O presidente do Conselho dos Exportadores de Café do Brasil (Cecafé), Marcos Matos, expressou otimismo em relação à possibilidade de os Estados Unidos retirarem as tarifas impostas sobre o café brasileiro. Em declaração ao Broadcast Agro, ele afirmou estar torcendo para que isso ocorra, destacando que “estão todos cansados dessas tarifas” e que “passou da hora de virar essa página”. A manifestação veio após comentários do secretário de Tesouro dos EUA, Scott Bessent, sobre potenciais alívios tarifários para produtos como café, bananas e outras frutas nos próximos dias.
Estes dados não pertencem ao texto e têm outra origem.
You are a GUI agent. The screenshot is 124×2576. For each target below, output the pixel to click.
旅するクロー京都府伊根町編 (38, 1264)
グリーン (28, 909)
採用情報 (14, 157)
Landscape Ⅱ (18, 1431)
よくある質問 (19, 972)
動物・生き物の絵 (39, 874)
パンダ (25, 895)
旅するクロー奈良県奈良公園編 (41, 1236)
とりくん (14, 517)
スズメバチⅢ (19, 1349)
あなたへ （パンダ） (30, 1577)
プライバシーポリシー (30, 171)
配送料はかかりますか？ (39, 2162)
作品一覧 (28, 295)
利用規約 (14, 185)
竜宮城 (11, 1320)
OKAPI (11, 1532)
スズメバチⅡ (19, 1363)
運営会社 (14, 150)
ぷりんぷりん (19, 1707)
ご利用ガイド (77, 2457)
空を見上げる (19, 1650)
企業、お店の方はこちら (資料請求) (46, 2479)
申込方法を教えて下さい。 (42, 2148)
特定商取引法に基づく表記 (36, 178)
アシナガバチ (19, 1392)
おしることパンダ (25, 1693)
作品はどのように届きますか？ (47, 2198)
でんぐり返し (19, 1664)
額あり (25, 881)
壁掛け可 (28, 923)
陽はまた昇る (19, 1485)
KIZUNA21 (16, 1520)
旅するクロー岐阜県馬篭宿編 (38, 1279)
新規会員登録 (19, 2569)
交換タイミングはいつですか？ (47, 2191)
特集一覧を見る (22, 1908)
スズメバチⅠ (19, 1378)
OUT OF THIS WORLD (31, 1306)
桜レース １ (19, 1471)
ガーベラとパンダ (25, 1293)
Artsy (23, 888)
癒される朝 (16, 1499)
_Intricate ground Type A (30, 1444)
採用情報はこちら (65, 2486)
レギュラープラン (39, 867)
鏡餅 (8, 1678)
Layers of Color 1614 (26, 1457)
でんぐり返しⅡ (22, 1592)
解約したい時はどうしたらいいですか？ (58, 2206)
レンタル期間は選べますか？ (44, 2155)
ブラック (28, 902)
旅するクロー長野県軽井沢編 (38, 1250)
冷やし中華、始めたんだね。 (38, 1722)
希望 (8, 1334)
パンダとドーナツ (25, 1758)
De acordo com um comunicado do Cecafé, há uma movimentação significativa por parte das principais indústrias torrefadoras americanas. Essas empresas mantêm diálogos constantes com o Departamento de Comércio, o Escritório do Representante Comercial dos Estados Unidos (USTR) e outros secretários, com o objetivo de obter isenção para o café. Essa articulação reflete um esforço para mitigar os impactos das tarifas atuais, que afetam a competitividade do produto brasileiro no mercado norte-americano.
O Cecafé aponta que o Brasil enfrenta uma perda competitiva considerável desde a ordem executiva emitida em 5 de setembro. Enquanto outros produtores de café ao redor do mundo acessam o mercado dos EUA com tarifas de apenas 10%, o Brasil continua sujeito a uma alíquota de 50%. Essa disparidade tem forçado os consumidores americanos a se adaptarem a novos padrões, o que complica a reconquista de espaços nos blends de café pelo produto brasileiro caso a situação se prolongue.
A entidade enfatiza a necessidade de os governos do Brasil e dos Estados Unidos anunciarem publicamente o início de negociações efetivas para produtos específicos, como o café. Segundo o Cecafé, é essencial adotar uma abordagem “produto a produto” para superar resistências e destravar as discussões. Essa estratégia poderia facilitar avanços em um cenário marcado por tensões comerciais.
Marcos Matos reforçou que a prolongação das tarifas representa um risco para a posição do Brasil no mercado global de café. O Cecafé defende que o alívio tarifário não apenas beneficiaria os exportadores brasileiros, mas também contribuiria para estabilizar as relações comerciais bilaterais, promovendo um ambiente mais equilibrado para o setor agrícola.